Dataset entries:

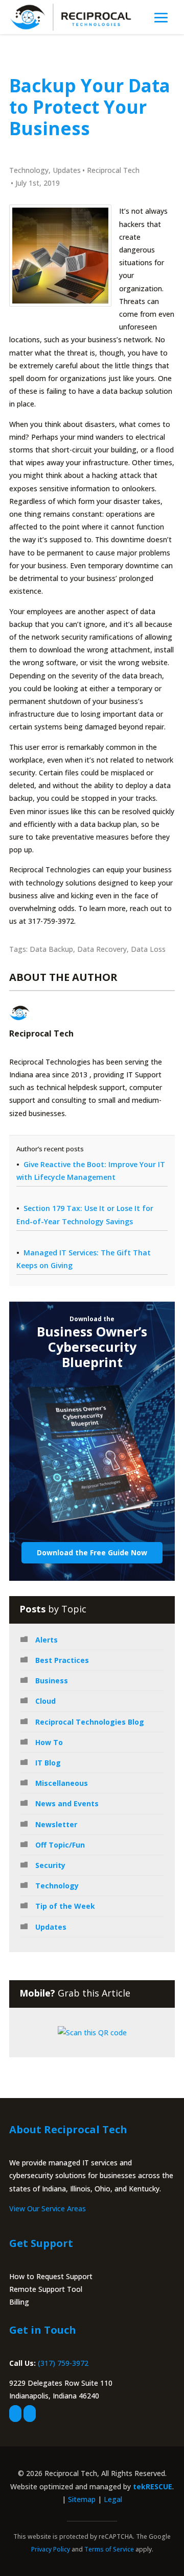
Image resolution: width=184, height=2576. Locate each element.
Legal (113, 2499)
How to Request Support (51, 2276)
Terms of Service (109, 2549)
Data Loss (148, 949)
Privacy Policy (50, 2549)
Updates (67, 170)
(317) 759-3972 (63, 2363)
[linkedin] (30, 2413)
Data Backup (51, 949)
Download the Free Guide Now (92, 1552)
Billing (19, 2302)
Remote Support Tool (45, 2289)
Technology (29, 170)
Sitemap (82, 2499)
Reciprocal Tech (113, 170)
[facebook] (15, 2413)
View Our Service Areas (47, 2208)
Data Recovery (102, 949)
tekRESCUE (152, 2486)
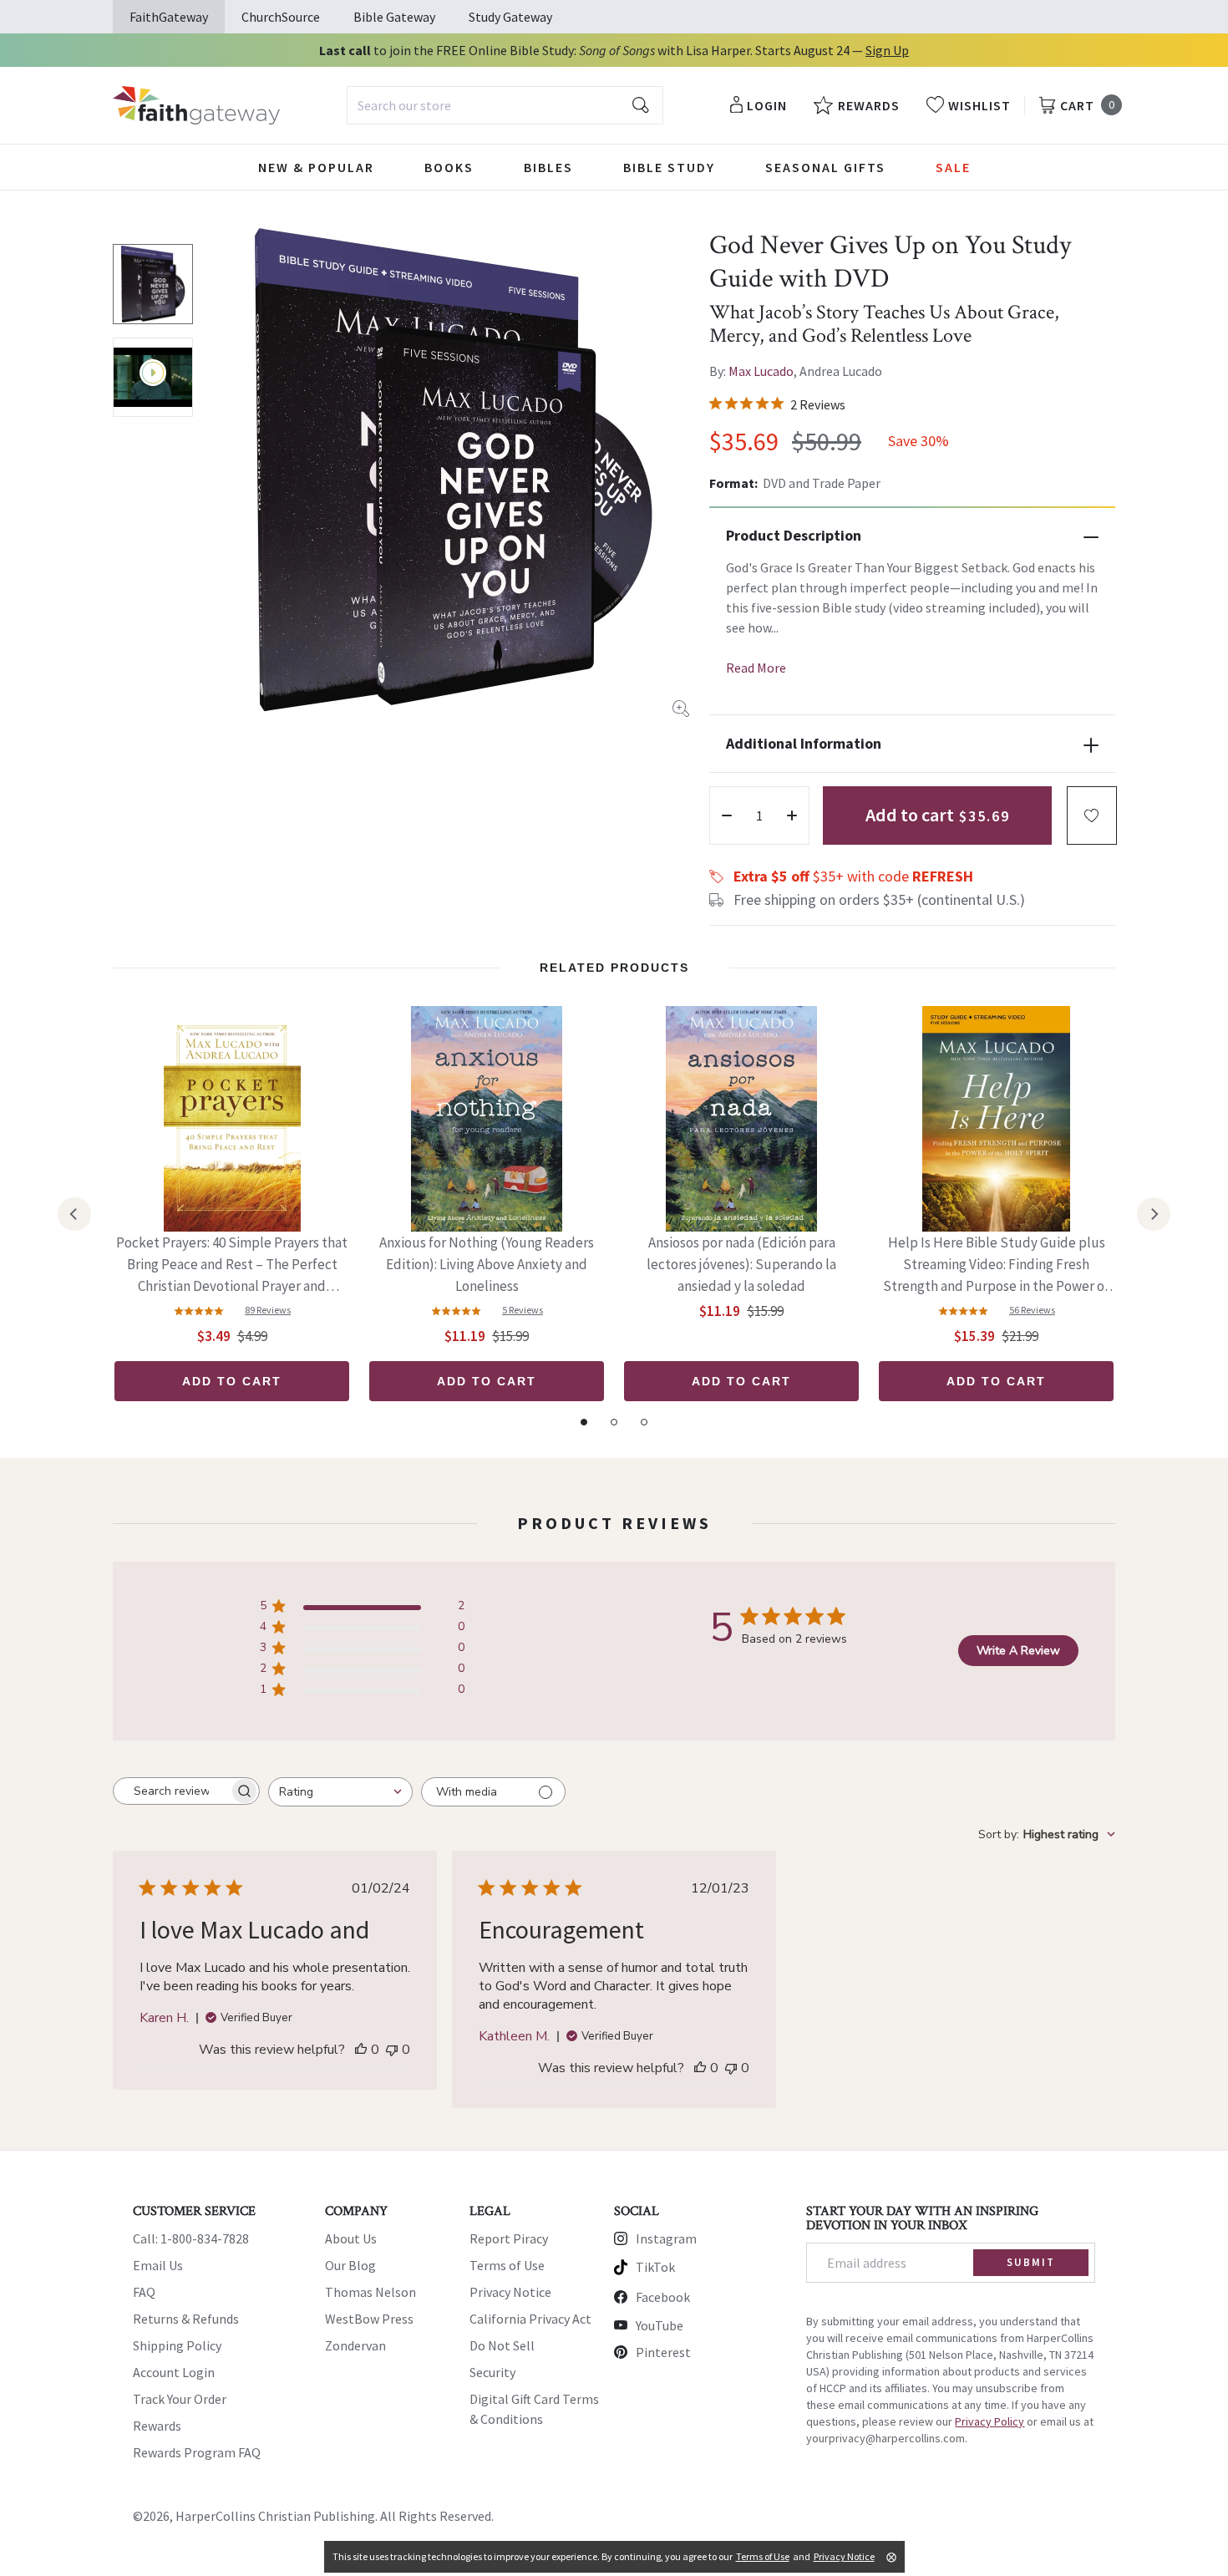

* [YOUR INSTRUCTIONS]: Count the lines of the data above where the string "Service" shows up; reply with the number only.

* [RESPONSE AREA]: 2